Tintus Arianto Wibowo
- Country (sports): Indonesia
- Born: 19 August 1960 (age 65) Surabaya, Indonesia

Singles
- Career record: 14–16 (Davis Cup)
- Highest ranking: No. 308 (7 August 1989)

Doubles
- Career record: 1–4 (Davis Cup)
- Highest ranking: No. 405 (23 November 1987)

Medal record
Asian Games
| Gold medal – first place | 1982 New Delhi | Men's team |
| Bronze medal – third place | 1986 Seoul | Mixed doubles |
| Bronze medal – third place | 2002 Busan | Men's team |
Southeast Asian Games
| Gold medal – first place | 1981 Manila | Men's team |
| Gold medal – first place | 1983 Singapore | Men's team |
| Gold medal – first place | 1985 Bangkok | Men's singles |
| Gold medal – first place | 1985 Bangkok | Mixed doubles |
| Gold medal – first place | 1985 Bangkok | Men's team |
| Gold medal – first place | 1987 Jakarta | Men's singles |
| Gold medal – first place | 1987 Jakarta | Men's team |
| Gold medal – first place | 1989 Kuala Lumpur | Men's doubles |
| Silver medal – second place | 1981 Manila | Men's doubles |
| Silver medal – second place | 1983 Singapore | Men's singles |
| Silver medal – second place | 1983 Singapore | Men's doubles |
| Silver medal – second place | 1983 Singapore | Mixed doubles |
| Silver medal – second place | 1989 Kuala Lumpur | Men's singles |
| Bronze medal – third place | 1985 Bangkok | Men's doubles |
| Bronze medal – third place | 1987 Jakarta | Men's doubles |
| Bronze medal – third place | 1989 Kuala Lumpur | Mixed doubles |
| Bronze medal – third place | 1989 Kuala Lumpur | Men's team |

= Tintus Arianto Wibowo =

Indonesian tennis player

Tintus Arianto Wibowo (born 19 August 1960) is an Indonesian former professional tennis player.

==Biography==
Born in Surabaya, Wibowo was a regular fixture in the Indonesia Davis Cup team during the 1980s, featuring in a total of 17 ties. This includes World Group appearances in 1983 and 1989, where he played singles rubbers against Mats Wilander in the former and Boris Becker in the latter.

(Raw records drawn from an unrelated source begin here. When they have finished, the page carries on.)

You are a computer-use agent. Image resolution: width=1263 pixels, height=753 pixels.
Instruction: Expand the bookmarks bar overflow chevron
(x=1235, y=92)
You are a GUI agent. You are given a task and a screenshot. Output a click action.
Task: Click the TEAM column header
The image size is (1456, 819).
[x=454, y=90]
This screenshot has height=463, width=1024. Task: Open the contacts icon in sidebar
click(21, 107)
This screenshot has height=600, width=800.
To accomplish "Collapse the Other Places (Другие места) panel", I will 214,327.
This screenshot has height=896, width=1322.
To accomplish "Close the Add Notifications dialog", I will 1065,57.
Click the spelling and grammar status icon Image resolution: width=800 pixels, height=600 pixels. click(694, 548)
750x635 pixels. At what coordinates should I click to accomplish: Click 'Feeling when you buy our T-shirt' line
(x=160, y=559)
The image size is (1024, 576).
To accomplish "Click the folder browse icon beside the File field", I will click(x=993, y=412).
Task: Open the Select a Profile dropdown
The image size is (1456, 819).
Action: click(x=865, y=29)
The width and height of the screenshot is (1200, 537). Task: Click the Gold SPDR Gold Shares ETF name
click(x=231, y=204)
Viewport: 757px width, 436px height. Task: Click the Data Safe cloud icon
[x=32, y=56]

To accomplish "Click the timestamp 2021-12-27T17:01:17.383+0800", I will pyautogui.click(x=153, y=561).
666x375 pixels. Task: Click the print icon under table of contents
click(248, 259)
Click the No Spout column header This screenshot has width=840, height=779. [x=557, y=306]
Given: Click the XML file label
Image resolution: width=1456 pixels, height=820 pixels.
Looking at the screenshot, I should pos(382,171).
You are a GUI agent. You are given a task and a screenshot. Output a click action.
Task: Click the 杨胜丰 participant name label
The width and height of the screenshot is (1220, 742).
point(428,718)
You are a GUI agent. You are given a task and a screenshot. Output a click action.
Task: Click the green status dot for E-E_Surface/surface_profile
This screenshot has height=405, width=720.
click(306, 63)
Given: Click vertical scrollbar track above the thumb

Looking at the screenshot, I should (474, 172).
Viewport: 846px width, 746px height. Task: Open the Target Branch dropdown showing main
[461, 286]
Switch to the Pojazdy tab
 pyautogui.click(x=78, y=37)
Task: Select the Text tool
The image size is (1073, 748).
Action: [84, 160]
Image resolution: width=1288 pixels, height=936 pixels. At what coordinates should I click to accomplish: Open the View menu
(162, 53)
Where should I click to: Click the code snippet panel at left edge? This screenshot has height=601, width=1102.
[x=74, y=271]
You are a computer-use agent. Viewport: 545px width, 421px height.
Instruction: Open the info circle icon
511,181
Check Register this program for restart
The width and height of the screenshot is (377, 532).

Wibowo was a two-time Southeast Asian Games singles champion and also represented Indonesia at the Asian Games. He won an Asian Games gold medal in the team event at New Delhi in 1982 and a mixed doubles bronze medal in Seoul in 1986.

Together with his wife, Federation Cup player Suzanna Anggarkusuma, Wibowo runs the Lucky Tennis School in Jakarta. Their son, Ayrton Wibowo, also coaches at the school and is a former Davis Cup player.